Word and element pointing items:
--- Begin ---
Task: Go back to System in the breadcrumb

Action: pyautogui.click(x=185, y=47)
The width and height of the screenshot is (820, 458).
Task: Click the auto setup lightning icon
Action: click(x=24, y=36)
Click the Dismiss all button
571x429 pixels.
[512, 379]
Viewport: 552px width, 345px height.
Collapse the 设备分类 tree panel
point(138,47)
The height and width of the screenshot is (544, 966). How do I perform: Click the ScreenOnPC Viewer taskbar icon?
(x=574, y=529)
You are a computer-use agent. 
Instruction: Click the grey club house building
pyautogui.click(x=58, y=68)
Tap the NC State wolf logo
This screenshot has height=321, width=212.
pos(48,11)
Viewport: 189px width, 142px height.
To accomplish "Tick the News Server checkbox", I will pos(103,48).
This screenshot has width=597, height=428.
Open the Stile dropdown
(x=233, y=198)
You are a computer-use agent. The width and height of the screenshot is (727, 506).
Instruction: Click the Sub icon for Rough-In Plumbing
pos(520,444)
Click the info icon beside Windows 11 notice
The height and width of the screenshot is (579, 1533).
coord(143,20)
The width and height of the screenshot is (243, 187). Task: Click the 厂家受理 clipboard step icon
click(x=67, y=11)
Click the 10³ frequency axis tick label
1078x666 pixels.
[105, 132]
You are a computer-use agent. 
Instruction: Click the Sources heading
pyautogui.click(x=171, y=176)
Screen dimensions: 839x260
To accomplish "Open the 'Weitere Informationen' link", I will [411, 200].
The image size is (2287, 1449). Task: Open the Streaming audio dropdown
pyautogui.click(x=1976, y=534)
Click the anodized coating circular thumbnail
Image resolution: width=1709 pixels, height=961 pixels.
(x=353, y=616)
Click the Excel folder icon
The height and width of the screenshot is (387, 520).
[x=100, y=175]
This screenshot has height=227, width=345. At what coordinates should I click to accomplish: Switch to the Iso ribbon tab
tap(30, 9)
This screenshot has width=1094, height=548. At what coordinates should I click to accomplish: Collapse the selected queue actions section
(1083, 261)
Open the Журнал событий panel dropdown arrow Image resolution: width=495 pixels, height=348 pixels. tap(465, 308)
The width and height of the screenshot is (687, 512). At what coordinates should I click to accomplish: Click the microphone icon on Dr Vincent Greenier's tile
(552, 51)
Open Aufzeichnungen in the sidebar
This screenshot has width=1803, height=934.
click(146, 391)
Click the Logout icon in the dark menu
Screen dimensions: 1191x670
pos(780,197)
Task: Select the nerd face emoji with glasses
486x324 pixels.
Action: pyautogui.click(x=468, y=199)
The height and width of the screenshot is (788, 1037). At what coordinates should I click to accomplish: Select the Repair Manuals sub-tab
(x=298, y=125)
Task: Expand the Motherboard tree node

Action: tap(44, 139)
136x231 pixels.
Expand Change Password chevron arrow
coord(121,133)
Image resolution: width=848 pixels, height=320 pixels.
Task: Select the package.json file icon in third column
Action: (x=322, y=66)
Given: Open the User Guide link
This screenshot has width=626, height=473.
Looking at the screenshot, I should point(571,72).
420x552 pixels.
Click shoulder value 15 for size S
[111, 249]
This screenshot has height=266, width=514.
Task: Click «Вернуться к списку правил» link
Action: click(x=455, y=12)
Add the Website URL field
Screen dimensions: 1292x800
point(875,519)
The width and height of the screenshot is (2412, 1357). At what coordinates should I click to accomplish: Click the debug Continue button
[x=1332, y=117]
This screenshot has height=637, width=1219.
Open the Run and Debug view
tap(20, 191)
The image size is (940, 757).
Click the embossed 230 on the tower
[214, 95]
--- End ---
• WHAT TO WORK ON: Rewrite all of the items above, swapping "dropdown" for "drop-down" wherever it appears and keeping everything else the same.

• EXERCISE RESULT:
Task: Go back to System in the breadcrumb

Action: pyautogui.click(x=185, y=47)
The width and height of the screenshot is (820, 458).
Task: Click the auto setup lightning icon
Action: click(x=24, y=36)
Click the Dismiss all button
571x429 pixels.
[512, 379]
Viewport: 552px width, 345px height.
Collapse the 设备分类 tree panel
point(138,47)
The height and width of the screenshot is (544, 966). How do I perform: Click the ScreenOnPC Viewer taskbar icon?
(x=574, y=529)
You are a computer-use agent. 
Instruction: Click the grey club house building
pyautogui.click(x=58, y=68)
Tap the NC State wolf logo
This screenshot has height=321, width=212.
pos(48,11)
Viewport: 189px width, 142px height.
To accomplish "Tick the News Server checkbox", I will pos(103,48).
This screenshot has width=597, height=428.
Open the Stile drop-down
(x=233, y=198)
You are a computer-use agent. The width and height of the screenshot is (727, 506).
Instruction: Click the Sub icon for Rough-In Plumbing
pos(520,444)
Click the info icon beside Windows 11 notice
The height and width of the screenshot is (579, 1533).
coord(143,20)
The width and height of the screenshot is (243, 187). Task: Click the 厂家受理 clipboard step icon
click(x=67, y=11)
Click the 10³ frequency axis tick label
1078x666 pixels.
[105, 132]
You are a computer-use agent. 
Instruction: Click the Sources heading
pyautogui.click(x=171, y=176)
Screen dimensions: 839x260
To accomplish "Open the 'Weitere Informationen' link", I will [411, 200].
The image size is (2287, 1449). Task: Open the Streaming audio drop-down
pyautogui.click(x=1976, y=534)
Click the anodized coating circular thumbnail
Image resolution: width=1709 pixels, height=961 pixels.
(x=353, y=616)
Click the Excel folder icon
The height and width of the screenshot is (387, 520).
[x=100, y=175]
This screenshot has height=227, width=345. At what coordinates should I click to accomplish: Switch to the Iso ribbon tab
tap(30, 9)
This screenshot has width=1094, height=548. At what coordinates should I click to accomplish: Collapse the selected queue actions section
(1083, 261)
Open the Журнал событий panel drop-down arrow Image resolution: width=495 pixels, height=348 pixels. tap(465, 308)
The width and height of the screenshot is (687, 512). At what coordinates should I click to accomplish: Click the microphone icon on Dr Vincent Greenier's tile
(552, 51)
Open Aufzeichnungen in the sidebar
This screenshot has width=1803, height=934.
click(146, 391)
Click the Logout icon in the dark menu
Screen dimensions: 1191x670
pos(780,197)
Task: Select the nerd face emoji with glasses
486x324 pixels.
Action: pyautogui.click(x=468, y=199)
The height and width of the screenshot is (788, 1037). At what coordinates should I click to accomplish: Select the Repair Manuals sub-tab
(x=298, y=125)
Task: Expand the Motherboard tree node

Action: tap(44, 139)
136x231 pixels.
Expand Change Password chevron arrow
coord(121,133)
Image resolution: width=848 pixels, height=320 pixels.
Task: Select the package.json file icon in third column
Action: (x=322, y=66)
Given: Open the User Guide link
This screenshot has width=626, height=473.
Looking at the screenshot, I should point(571,72).
420x552 pixels.
Click shoulder value 15 for size S
[111, 249]
This screenshot has height=266, width=514.
Task: Click «Вернуться к списку правил» link
Action: click(x=455, y=12)
Add the Website URL field
Screen dimensions: 1292x800
point(875,519)
The width and height of the screenshot is (2412, 1357). At what coordinates should I click to accomplish: Click the debug Continue button
[x=1332, y=117]
This screenshot has height=637, width=1219.
Open the Run and Debug view
tap(20, 191)
The image size is (940, 757).
Click the embossed 230 on the tower
[214, 95]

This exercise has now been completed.